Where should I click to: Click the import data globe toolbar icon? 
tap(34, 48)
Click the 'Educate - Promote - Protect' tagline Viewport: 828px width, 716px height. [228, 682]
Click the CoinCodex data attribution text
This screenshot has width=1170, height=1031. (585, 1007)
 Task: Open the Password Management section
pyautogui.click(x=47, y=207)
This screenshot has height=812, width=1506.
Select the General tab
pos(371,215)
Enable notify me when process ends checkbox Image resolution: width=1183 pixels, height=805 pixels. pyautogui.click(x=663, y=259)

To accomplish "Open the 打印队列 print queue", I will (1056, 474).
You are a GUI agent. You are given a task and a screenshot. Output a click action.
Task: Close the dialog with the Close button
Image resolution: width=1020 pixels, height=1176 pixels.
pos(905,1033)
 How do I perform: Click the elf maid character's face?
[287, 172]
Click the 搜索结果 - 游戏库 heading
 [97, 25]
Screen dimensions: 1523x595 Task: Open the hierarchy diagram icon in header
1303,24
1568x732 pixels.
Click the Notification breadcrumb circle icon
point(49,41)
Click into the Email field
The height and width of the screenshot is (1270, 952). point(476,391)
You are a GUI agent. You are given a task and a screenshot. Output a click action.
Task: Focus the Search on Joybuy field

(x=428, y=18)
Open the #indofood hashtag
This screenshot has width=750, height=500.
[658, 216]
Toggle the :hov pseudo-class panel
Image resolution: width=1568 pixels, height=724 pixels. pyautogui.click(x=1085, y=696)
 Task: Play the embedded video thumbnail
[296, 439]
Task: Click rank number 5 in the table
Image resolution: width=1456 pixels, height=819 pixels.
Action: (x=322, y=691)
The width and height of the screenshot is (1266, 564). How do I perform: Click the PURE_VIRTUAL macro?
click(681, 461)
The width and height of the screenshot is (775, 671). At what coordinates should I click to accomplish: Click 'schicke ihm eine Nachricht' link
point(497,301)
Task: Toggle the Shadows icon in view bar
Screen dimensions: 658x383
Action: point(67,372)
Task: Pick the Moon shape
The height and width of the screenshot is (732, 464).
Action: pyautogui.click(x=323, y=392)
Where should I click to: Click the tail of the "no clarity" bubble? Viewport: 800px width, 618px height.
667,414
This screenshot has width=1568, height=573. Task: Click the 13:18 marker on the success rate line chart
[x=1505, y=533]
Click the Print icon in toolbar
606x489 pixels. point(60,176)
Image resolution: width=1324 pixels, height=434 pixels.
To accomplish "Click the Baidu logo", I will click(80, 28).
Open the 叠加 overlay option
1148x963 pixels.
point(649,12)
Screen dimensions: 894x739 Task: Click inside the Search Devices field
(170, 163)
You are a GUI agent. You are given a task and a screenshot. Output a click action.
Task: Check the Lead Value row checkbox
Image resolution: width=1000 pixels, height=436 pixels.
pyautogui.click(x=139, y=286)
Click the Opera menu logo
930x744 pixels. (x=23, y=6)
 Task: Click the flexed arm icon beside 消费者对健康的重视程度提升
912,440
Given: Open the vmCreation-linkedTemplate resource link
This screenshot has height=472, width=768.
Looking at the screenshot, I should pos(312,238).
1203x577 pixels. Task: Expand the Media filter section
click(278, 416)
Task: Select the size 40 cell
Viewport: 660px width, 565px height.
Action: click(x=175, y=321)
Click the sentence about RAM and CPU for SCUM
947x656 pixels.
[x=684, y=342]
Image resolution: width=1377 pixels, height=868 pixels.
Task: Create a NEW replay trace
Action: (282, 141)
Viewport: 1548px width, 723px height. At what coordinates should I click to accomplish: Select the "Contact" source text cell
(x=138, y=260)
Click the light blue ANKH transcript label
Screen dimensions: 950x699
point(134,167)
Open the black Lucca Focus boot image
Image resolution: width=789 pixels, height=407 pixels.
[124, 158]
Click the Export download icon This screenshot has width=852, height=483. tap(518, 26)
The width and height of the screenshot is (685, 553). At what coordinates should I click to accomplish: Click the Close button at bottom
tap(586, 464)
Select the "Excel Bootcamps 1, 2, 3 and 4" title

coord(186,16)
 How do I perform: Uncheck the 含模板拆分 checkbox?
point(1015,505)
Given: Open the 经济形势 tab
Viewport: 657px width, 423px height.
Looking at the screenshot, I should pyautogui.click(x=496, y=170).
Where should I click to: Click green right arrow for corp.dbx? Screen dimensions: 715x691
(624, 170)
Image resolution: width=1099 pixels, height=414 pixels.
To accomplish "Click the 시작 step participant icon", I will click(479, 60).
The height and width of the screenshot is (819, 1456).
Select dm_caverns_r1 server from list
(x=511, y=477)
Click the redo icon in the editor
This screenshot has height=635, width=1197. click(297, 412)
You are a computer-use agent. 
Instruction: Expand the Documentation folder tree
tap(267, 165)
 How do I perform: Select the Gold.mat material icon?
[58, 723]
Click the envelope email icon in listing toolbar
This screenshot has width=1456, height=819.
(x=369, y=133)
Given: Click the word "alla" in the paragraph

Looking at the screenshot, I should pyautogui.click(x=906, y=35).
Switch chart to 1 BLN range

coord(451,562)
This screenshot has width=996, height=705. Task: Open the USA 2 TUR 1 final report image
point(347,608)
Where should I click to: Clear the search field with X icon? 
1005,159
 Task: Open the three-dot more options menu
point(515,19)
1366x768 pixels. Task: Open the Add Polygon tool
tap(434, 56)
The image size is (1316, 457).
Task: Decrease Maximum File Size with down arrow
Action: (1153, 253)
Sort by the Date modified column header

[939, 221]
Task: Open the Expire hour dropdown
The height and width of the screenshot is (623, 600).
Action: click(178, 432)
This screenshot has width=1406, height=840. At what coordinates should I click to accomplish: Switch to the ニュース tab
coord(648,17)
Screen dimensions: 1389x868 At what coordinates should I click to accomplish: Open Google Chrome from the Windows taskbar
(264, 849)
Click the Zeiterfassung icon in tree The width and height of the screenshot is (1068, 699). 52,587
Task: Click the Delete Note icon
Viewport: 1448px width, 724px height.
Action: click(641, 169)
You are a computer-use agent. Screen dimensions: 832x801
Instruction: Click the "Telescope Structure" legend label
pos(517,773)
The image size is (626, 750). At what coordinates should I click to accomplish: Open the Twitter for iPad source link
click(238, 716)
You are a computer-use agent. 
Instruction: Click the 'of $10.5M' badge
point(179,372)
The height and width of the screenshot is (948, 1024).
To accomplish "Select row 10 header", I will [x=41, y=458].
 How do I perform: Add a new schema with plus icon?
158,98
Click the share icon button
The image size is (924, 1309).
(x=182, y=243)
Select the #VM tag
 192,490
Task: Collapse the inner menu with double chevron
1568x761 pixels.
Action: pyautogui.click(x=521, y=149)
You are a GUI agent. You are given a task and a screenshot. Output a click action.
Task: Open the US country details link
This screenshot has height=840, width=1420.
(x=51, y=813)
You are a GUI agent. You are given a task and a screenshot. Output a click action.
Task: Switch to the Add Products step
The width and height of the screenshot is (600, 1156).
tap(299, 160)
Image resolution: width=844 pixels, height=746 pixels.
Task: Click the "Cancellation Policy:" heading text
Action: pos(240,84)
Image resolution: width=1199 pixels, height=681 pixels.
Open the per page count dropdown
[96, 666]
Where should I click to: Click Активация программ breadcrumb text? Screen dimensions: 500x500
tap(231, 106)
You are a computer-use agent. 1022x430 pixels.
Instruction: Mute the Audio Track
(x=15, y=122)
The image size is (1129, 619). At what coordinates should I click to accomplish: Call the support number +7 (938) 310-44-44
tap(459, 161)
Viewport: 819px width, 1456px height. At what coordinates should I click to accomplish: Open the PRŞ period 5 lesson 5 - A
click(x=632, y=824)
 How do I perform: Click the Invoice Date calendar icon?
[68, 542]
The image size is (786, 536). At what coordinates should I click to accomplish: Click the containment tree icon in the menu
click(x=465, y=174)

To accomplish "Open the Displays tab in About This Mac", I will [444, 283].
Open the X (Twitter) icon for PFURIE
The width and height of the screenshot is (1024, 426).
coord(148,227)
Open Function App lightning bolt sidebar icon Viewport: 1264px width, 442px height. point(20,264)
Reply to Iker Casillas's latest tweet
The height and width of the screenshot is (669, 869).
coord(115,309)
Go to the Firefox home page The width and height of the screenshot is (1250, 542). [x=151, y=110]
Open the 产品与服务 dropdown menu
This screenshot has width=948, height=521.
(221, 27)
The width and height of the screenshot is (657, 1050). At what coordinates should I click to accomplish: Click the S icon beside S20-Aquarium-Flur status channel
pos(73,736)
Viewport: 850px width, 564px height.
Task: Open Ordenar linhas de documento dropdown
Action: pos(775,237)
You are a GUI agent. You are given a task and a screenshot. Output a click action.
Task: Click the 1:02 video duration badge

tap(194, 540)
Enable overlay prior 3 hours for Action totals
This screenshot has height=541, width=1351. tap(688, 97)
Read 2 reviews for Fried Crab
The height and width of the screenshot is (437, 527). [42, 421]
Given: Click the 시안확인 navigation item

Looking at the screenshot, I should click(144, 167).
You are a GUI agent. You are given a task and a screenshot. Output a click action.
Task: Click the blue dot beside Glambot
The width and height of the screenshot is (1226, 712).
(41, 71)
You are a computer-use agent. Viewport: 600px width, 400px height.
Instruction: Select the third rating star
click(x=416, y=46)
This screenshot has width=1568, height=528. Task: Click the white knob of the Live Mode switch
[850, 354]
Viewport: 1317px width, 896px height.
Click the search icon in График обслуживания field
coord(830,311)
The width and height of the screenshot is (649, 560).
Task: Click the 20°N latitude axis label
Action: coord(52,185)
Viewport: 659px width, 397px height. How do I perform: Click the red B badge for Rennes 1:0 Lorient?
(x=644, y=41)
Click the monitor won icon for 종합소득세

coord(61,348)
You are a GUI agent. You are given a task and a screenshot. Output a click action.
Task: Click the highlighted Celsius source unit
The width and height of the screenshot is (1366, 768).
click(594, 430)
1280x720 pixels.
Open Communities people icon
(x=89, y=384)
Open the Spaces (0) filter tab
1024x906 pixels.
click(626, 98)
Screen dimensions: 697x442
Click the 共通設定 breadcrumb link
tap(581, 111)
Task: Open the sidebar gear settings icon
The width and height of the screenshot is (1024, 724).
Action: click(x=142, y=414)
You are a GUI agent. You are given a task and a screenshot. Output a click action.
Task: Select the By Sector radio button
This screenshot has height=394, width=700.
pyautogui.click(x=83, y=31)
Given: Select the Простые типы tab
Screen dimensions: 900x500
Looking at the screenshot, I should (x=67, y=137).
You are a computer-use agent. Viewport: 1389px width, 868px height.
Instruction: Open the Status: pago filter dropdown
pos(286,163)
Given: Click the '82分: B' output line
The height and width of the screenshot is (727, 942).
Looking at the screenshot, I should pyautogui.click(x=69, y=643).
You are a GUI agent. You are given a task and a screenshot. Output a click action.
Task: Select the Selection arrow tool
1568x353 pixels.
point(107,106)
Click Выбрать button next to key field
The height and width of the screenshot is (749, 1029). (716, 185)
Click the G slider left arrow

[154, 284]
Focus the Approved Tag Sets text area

|---|

#### What you have to do:
Looking at the entries above, state the number of lines that contain "computer" and add nothing more.

#### The answer:
6